Golden Biscuits
This recipe makes 6 servings
Nutritional Info |
|
|---|---|
| Per Golden Biscuit: about | - |
| cal | 130 |
| pro | 2 g |
| total fat | 6 g |
| sat. fat | 2 g |
| carb | 16 g |
| fibre | 1 g |
| sodium | 185 mg |
| % RDI: | - |
| calcium | 3 |
| iron | 5 |
| folate | 2 |
Preparation
Spoon 1-1/2 cups (375 mL) biscuit mix into bowl. Using fork, quickly stir in water until sticky dough forms. Turn out onto lightly floured surface; knead 6 times. Press into 1/2-inch (1 cm) thick round. Using lightly floured 2-inch (5 cm) round cutter, cut out 6 circles.
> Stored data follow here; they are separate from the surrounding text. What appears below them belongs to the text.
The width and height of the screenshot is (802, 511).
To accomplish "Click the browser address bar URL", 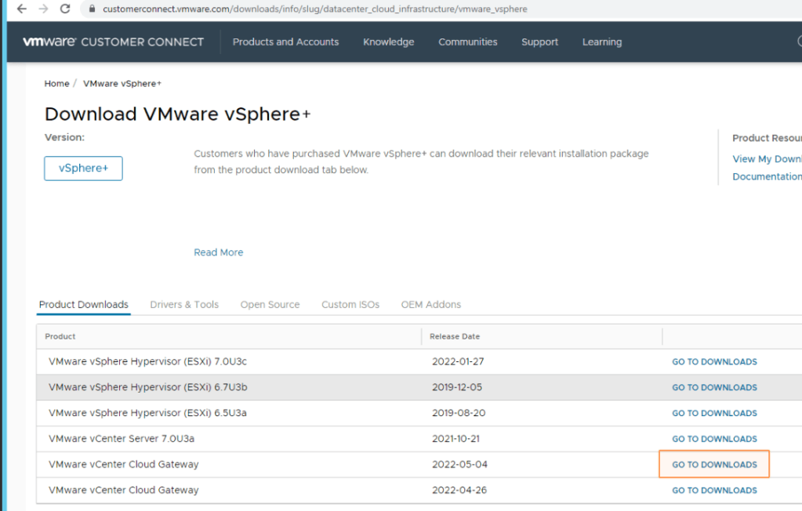I will (x=314, y=9).
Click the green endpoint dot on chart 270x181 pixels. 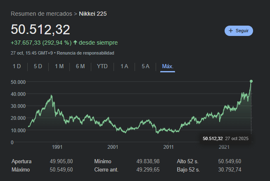click(x=251, y=81)
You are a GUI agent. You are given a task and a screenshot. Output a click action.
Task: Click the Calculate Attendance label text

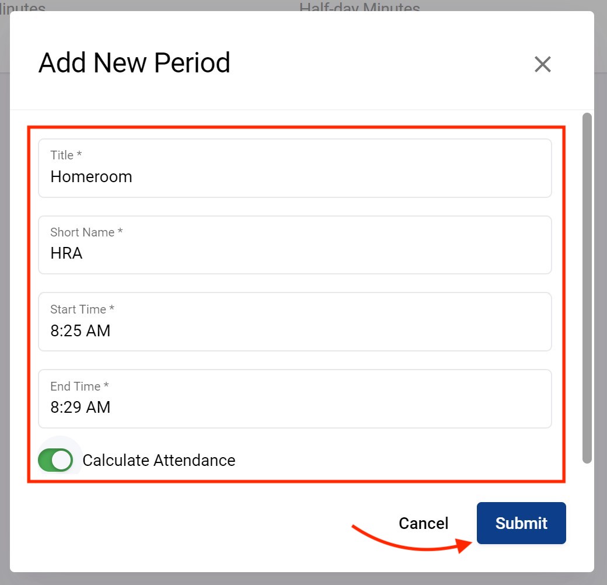click(x=159, y=460)
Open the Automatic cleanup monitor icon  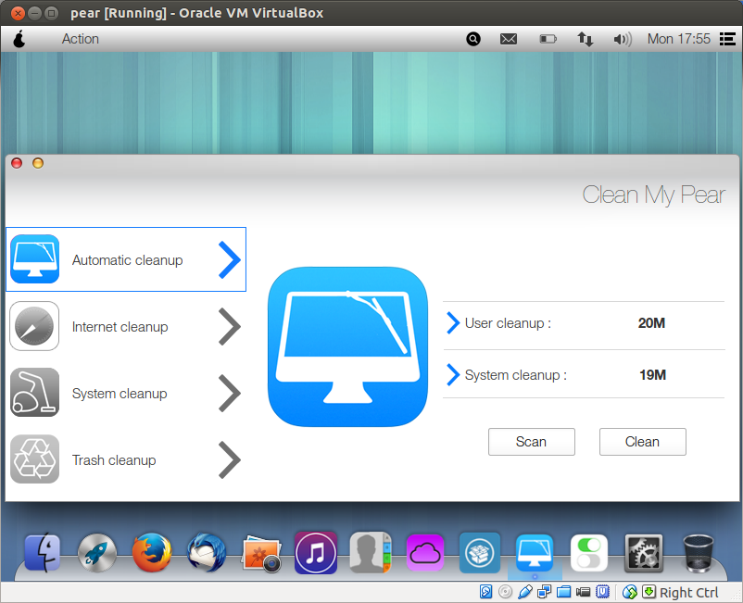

Place biscuits on baking sheet; bake in 450°F (230°C) oven for 10 to 12 minutes or until golden brown (Or heat small skillet over medium heat and brush lightly with oil; cook biscuits for about 5 minutes per side or until golden brown and cooked through.)
Additional information :
Variations
Pesto Biscuits: Add 1 tbsp (15 mL) prepared pesto to water before adding to 1-1/2 cups (375 mL) biscuit mix. Mix, knead and bake as above.
Cheesy Biscuits: Add 1/2 cup (125 mL) shredded Cheddar cheese to 1-1/2 cups (375 mL) biscuit mix. Mix, knead and bake as above.
Fruity Biscuits: Add 1/4 cup (50 mL) raisins, dried apricots or figs to 1-1/2 cups (375 mL) biscuit mix. Mix, knead and bake as above.
Lemon Poppy Seed Biscuits: In bowl, stir together 1-1/2 cups (375 mL) biscuit mix, 2 tbsp (25 mL) granulated sugar, I tsp (5 mL) each finely grated lemon rind and poppy seeds. Pour 1/4 cup (50 mL) water into glass measure; add enough lemon juice to make 1/3 cup (75 mL). Stir into dry ingredients. Mix, knead and bake as above.
Corn Herb Biscuits: In bowl, stir together 1-1/4 cups (300 mL) biscuit mix and 1/4 cup (50 mL) cornmeal. Add 1 tbsp (15 mL) chopped fresh parsley. Mix, knead and bake as above.